Created by @nathanedwards

at November 2nd 2023, 12:06:06 am.

AP_Calculus_AB-Questions

#average-value

#definite-integral

#ap-calculus-ab

AP Calculus AB Exam Question:

Let $f(x) = 2x^3 - 3x^2 + 4$ be a function defined on the closed interval $[0, 2]$ . The graph of $f(x)$ is shown below:

Graph of f(x)

a) Find the average value of $f(x)$ on the interval $[0, 2]$ .

b) Determine the x-coordinate(s) at which the average value of $f(x)$ on the interval $[0, x]$ is equal to 2.

Answer and Step-by-Step Explanation:

Part a)

To find the average value of $f(x)$ on the interval $[0, 2]$ , we need to evaluate the definite integral of $f(x)$ on this interval and divide the result by the width of the interval.

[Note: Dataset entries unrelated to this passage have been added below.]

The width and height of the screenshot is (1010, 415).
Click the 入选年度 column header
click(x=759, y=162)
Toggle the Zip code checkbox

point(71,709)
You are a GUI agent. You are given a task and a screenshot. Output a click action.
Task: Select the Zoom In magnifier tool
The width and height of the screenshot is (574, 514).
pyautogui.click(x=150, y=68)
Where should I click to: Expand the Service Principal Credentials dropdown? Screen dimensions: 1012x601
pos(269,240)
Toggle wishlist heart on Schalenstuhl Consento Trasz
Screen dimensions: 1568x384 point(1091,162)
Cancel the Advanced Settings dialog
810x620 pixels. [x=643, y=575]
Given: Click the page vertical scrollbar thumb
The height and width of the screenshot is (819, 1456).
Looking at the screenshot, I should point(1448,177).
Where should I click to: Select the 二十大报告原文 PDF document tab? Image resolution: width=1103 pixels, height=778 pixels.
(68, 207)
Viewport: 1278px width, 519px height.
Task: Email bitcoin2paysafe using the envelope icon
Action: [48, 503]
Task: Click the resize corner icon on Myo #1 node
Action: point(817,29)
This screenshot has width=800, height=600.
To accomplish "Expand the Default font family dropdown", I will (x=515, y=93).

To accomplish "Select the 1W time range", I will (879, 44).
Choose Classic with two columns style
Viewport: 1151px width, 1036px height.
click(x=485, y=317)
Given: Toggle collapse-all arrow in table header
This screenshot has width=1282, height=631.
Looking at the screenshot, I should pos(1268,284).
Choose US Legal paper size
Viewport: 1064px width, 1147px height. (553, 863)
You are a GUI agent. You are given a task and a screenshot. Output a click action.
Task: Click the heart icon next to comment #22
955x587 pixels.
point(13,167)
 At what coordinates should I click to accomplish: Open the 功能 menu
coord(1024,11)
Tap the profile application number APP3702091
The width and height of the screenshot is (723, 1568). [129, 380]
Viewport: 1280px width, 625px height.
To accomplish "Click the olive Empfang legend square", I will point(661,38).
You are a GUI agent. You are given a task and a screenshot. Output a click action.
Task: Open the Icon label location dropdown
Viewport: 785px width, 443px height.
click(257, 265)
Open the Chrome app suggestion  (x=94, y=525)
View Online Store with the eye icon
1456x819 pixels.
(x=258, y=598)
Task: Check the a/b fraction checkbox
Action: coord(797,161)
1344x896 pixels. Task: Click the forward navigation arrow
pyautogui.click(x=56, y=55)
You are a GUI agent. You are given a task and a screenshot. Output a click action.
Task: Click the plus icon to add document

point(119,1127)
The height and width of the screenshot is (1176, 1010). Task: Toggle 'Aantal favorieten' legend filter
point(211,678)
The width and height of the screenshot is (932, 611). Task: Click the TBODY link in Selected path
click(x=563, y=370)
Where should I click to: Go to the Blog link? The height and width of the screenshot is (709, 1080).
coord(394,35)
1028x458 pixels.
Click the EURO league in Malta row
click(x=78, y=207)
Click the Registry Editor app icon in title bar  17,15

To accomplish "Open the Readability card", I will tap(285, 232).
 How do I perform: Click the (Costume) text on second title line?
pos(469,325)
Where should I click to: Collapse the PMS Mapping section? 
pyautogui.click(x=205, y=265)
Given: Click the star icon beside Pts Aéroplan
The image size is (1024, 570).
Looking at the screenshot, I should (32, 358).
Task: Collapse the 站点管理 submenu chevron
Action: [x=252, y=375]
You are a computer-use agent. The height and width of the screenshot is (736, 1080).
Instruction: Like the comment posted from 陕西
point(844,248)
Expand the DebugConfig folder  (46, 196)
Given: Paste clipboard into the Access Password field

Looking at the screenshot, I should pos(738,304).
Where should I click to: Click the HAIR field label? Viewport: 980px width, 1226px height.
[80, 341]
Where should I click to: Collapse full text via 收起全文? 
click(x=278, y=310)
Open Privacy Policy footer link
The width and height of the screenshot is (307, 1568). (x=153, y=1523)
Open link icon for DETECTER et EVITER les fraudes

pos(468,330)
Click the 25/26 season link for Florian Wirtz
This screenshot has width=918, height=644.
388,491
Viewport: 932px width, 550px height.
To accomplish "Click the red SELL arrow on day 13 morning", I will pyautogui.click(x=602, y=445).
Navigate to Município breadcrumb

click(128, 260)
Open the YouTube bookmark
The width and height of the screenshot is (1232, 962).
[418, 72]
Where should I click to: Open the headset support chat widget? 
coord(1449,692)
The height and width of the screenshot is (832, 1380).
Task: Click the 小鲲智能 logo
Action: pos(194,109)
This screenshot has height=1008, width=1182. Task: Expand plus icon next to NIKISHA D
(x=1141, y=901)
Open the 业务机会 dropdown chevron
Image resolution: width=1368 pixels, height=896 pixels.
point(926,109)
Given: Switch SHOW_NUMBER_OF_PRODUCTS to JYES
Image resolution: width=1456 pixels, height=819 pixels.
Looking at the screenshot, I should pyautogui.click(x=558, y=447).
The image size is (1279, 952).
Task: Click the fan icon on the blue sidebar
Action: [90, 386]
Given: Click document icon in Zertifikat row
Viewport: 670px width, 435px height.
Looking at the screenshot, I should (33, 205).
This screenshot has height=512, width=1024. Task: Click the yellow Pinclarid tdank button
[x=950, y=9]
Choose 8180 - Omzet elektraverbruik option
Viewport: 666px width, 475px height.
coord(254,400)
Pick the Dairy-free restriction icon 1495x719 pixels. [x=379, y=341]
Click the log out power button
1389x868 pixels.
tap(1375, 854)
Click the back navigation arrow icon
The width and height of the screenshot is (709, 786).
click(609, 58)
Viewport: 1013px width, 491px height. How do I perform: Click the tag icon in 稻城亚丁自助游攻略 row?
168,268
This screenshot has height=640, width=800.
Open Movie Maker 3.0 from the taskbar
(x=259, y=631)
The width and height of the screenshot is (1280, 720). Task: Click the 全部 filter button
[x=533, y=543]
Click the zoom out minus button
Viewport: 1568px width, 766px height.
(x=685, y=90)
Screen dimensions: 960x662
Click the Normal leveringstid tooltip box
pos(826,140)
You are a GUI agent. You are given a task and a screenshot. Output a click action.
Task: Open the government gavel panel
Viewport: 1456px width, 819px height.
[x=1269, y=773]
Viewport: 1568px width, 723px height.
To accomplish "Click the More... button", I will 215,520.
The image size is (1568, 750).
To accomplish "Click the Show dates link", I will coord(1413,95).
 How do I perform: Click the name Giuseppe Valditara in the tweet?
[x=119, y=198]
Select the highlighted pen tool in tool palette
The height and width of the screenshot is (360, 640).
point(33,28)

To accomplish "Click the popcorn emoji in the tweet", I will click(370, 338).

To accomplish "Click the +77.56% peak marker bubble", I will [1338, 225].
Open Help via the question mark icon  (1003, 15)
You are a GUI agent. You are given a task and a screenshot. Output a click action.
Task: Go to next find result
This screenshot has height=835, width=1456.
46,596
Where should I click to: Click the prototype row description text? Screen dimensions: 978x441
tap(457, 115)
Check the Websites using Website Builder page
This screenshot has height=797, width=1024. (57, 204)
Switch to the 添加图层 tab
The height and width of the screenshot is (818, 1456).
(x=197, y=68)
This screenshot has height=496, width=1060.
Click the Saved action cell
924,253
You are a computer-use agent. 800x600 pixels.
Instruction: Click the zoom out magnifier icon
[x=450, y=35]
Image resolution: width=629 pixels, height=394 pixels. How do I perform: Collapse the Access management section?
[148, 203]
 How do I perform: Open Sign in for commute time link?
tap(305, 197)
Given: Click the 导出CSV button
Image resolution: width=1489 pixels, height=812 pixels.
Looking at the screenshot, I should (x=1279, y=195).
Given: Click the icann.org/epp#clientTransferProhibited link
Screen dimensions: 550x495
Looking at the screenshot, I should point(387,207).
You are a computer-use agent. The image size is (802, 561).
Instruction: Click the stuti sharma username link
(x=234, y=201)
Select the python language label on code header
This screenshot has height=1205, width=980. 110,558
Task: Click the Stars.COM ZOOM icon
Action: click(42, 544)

The average value of $f(x)$ on $[0, 2]$ is given by:

\frac{1}{2 - 0} \int_0^2 f(x) \,dx

Now, we can find the integral of $f(x)$ by taking the antiderivative of each term individually:

\int_0^2 2x^3 \,dx = \left[\frac{2}{4}x^4\right]_0^2 = \frac{1}{2} \cdot 2^4 - \frac{1}{2} \cdot 0^4 = \frac{16}{2} = 8

\int_0^2 -3x^2 \,dx = \left[-x^3\right]_0^2 = -2^3 - (-0^3) = -8 - 0 = -8

\int_0^2 4 \,dx = \left[4x\right]_0^2 = 4 \cdot 2 - 4 \cdot 0 = 8 - 0 = 8

Now, we add up these integrals to get the overall integral:

\int_0^2 f(x) \,dx = \int_0^2 (2x^3 - 3x^2 + 4) \,dx = 8 + (-8) + 8 = 8

Finally, we divide this by the width of the interval (2 - 0 = 2):

\frac{1}{2 - 0} \int_0^2 f(x) \,dx = \frac{1}{2} \cdot 8 = \boxed{4}

Therefore, the average value of the function $f(x) = 2x^3 - 3x^2 + 4$ on the interval $[0, 2]$ is 4.

Part b)

To determine the x-coordinate(s) at which the average value of $f(x)$ on the interval $[0, x]$ is equal to 2, we need to find the value(s) of $x$ that satisfy the following equation:

\frac{1}{x - 0} \int_0^x f(x) \,dx = 2

We already know that the integral of $f(x)$ on the interval $[0, x]$ is given by:

\int_0^x f(x) \,dx = \int_0^x (2x^3 - 3x^2 + 4) \,dx

To evaluate this integral, we perform similar steps as in Part a):

\int_0^x 2x^3 \,dx = \left[\frac{2}{4}x^4\right]_0^x = \frac{1}{2} x^4 - \frac{1}{2} \cdot 0^4 = \frac{1}{2}x^4

\int_0^x -3x^2 \,dx = \left[-x^3\right]_0^x = - x^3 - (- 0^3) = -x^3

\int_0^x 4 \,dx = \left[4x\right]_0^x = 4x - 4 \cdot 0 = 4x

Now, we add up these integrals:

\int_0^x f(x) \,dx = \int_0^x (2x^3 - 3x^2 + 4) \,dx = \frac{1}{2}x^4 - x^3 + 4x

Substituting this back into the equation $\frac{1}{x - 0} \int_0^x f(x) \,dx = 2$ :

\frac{1}{x} \left(\frac{1}{2}x^4 - x^3 + 4x\right) = 2

Simplifying:

\frac{1}{2}x^3 - x^2 + 4 = 2x

Rearranging to get a quadratic equation:

\frac{1}{2}x^3 - x^2 + 2x - 4 = 0

Solving this equation for $x$ using numerical methods or factoring techniques, we find that the solutions are approximately $x \approx -0.618$ , $x \approx 2.618$ , and $x \approx 3.193$ .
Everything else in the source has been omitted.